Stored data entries
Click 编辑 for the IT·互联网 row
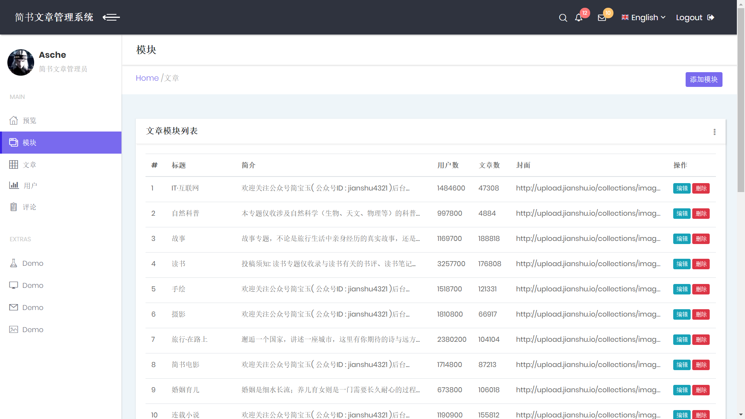Image resolution: width=745 pixels, height=419 pixels. [682, 189]
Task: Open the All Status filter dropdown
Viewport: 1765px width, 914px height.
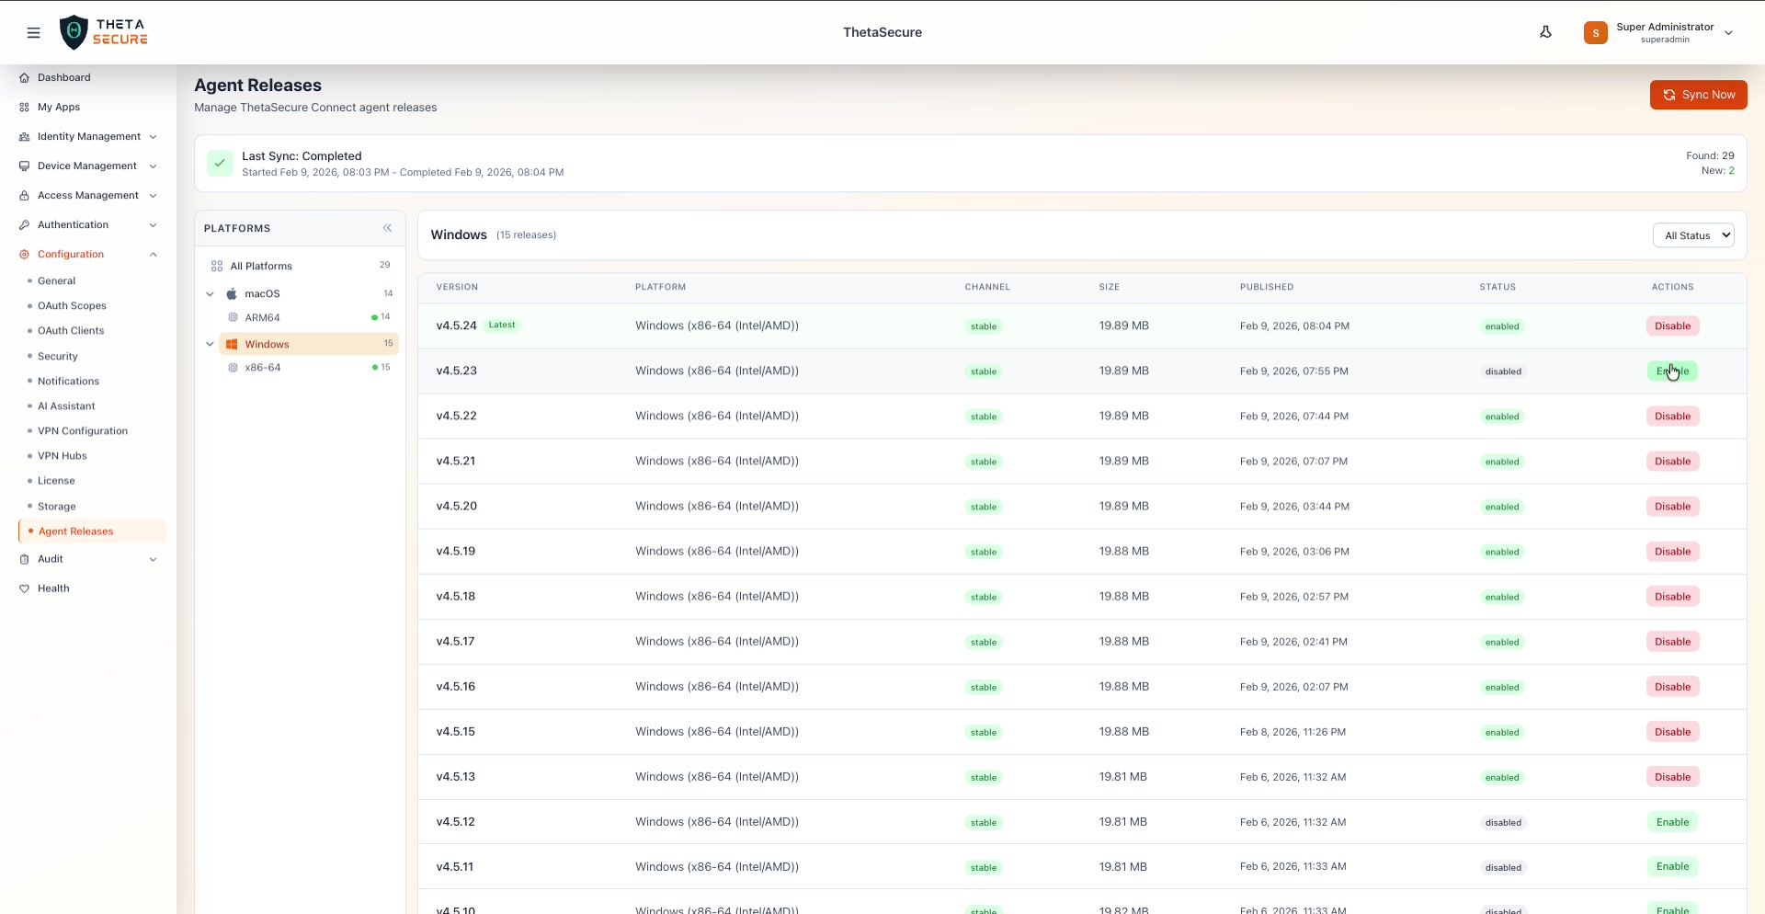Action: (1693, 234)
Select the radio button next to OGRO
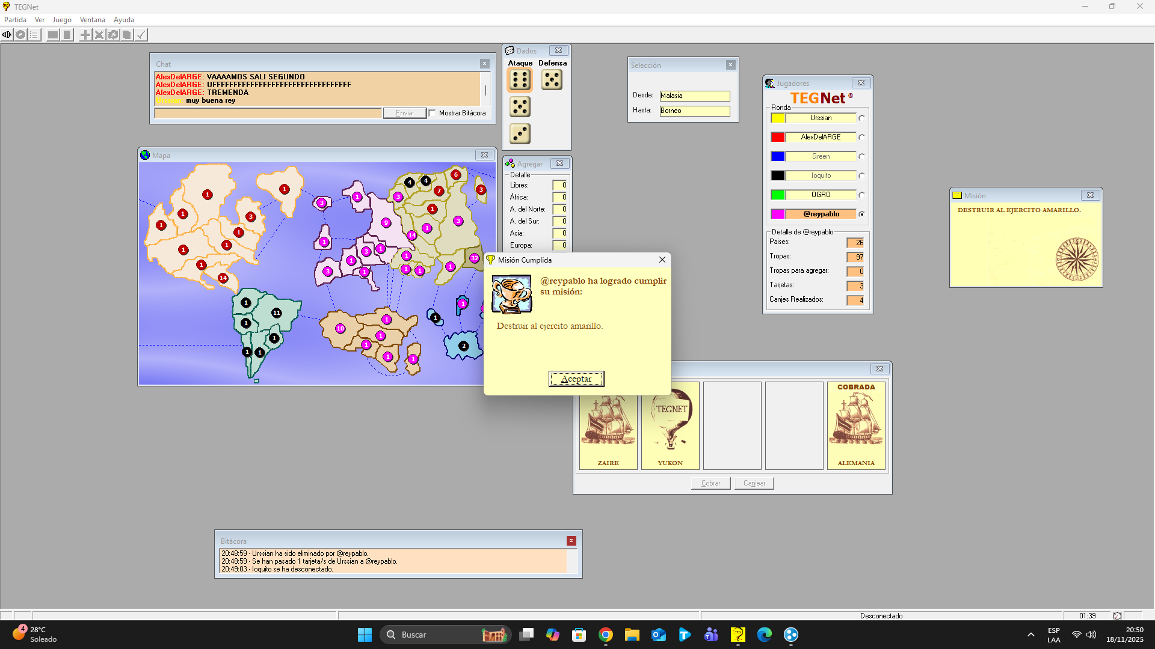 (861, 195)
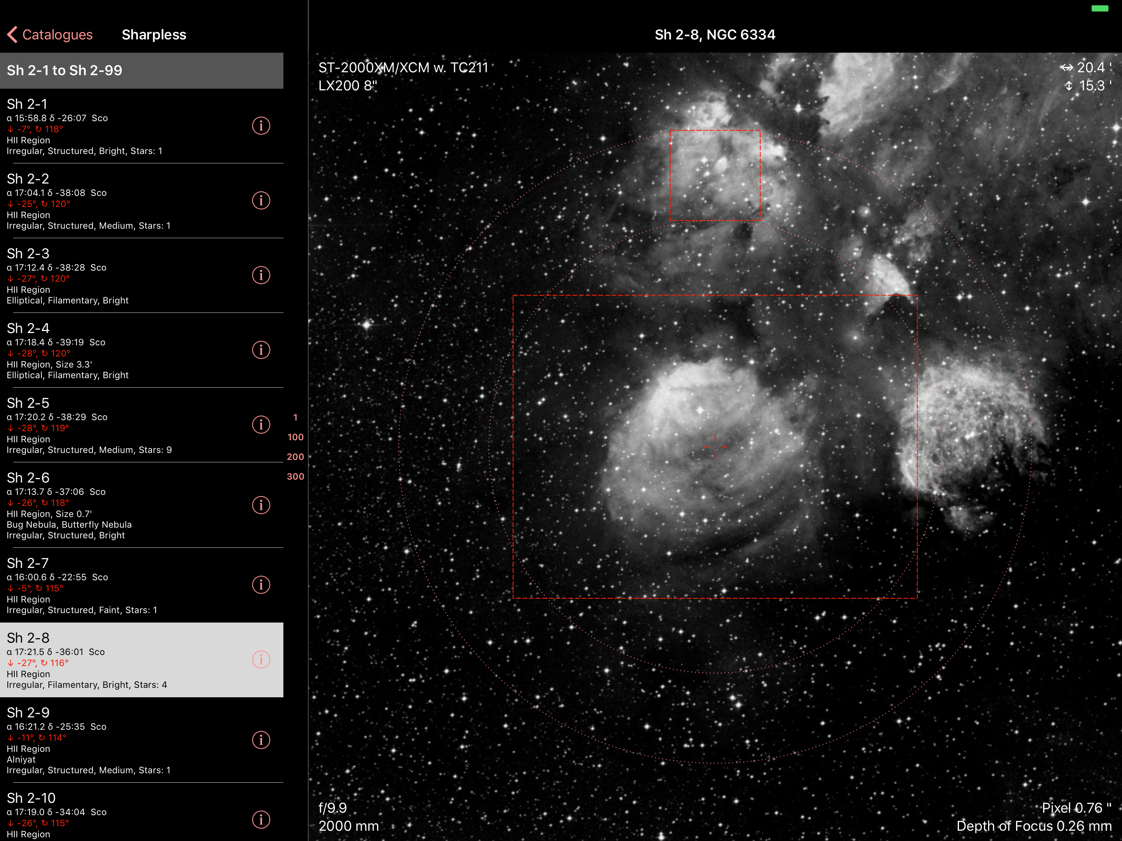The image size is (1122, 841).
Task: Click the small guide chip rectangle
Action: tap(715, 176)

▸ Work order
Reproduce each line of the records above, exactly and without pictures.

▸ Result of this task
Click 编辑 for the IT·互联网 row
Image resolution: width=745 pixels, height=419 pixels. [682, 189]
Task: Open the All Status filter dropdown
Viewport: 1765px width, 914px height.
Action: (1693, 234)
Select the radio button next to OGRO
 (861, 195)
The image size is (1122, 841).
Task: Click the small guide chip rectangle
Action: tap(715, 176)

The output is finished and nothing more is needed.